Since you've built your random forest using the caret
package, a tip is to use the $finalModel
to obtain the summary of your final model, which is the model that is selected using a pre-defined parameter (default: OOB Accuracy).
Now to answer your question:
From the image below, you can see the random forest randomly chooses from 34 (my example is 31, but you get the point) variables on each split. This is not to be confused with using only 34 variables to grow each tree, as per your question. In fact, all variables are used in a sufficiently large random forest; Only, on each node, one variable is picked from a pool of 34 to reduce variance of the model. This makes each tree more independent from each another and consequently, the gains from averaging over a large number of trees more significant.
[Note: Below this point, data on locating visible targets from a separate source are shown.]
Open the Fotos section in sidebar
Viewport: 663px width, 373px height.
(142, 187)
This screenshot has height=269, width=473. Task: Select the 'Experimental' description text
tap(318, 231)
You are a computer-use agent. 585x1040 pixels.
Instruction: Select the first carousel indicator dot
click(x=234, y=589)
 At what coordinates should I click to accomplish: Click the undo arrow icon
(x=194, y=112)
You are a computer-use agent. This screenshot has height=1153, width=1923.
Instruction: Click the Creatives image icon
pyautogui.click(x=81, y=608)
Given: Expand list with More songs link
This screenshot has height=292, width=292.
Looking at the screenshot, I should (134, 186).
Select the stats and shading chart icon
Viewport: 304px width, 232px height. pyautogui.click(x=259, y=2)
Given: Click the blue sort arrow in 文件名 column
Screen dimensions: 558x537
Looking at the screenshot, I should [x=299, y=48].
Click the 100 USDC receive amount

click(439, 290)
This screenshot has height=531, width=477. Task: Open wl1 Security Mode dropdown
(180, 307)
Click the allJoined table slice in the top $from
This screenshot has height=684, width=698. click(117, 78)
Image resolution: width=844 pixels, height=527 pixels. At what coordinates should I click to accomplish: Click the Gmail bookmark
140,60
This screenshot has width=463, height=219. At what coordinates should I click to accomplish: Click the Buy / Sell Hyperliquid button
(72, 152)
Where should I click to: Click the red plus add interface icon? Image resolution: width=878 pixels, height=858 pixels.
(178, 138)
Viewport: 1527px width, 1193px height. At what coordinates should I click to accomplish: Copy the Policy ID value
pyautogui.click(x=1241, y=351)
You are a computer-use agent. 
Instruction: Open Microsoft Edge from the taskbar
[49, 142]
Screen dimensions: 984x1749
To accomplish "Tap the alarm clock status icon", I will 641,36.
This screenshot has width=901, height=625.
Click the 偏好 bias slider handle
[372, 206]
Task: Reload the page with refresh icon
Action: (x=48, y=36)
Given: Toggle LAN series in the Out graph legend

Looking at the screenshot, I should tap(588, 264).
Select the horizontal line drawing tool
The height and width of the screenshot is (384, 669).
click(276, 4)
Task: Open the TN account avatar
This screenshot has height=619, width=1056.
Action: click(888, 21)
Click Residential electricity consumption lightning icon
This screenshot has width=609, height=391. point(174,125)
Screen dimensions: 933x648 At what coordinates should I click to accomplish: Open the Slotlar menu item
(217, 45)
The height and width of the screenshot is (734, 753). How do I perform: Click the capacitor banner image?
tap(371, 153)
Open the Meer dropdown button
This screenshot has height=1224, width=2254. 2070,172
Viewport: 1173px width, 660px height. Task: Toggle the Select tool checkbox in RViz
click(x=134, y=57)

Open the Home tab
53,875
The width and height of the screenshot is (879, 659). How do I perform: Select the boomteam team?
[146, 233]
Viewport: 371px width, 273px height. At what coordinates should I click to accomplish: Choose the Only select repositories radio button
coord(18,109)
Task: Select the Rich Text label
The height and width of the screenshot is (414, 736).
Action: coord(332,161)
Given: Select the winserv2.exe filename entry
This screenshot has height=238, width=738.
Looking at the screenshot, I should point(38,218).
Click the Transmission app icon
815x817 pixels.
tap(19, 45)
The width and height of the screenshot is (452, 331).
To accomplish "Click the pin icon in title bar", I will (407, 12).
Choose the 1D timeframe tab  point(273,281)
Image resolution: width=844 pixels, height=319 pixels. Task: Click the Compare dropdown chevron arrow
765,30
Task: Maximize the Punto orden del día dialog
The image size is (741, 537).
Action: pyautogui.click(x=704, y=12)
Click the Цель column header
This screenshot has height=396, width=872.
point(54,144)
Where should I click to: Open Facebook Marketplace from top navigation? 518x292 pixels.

The tree-growing process for each tree is as follow (bold for emphasis, and assuming you're using the randomForest
implementation from caret
or from randomForest
directly):
- For a dataset with N x M dimension (N for observations, M for number of variables), sample (~two-third) of N with replacement from the original data and use this new sample as training set with the observations left out (~one-third) used as a test set
- A number
m
(smaller than M
) is specified such that at each node split, m
variables are selected at random out of the M
and the best candidate out of m
(measured by information gain) is used to split the node. m
is a constant during the forest growing
- Each tree is grown to the largest extent possible without pre- or post-pruning
Sorry for the 2 month late answer, but I thought this is a great question and a shame if it doesn't get a more elaborated explanation about what the mtry
parameter truly does. It's quite often misunderstood so I thought I would add an answer here!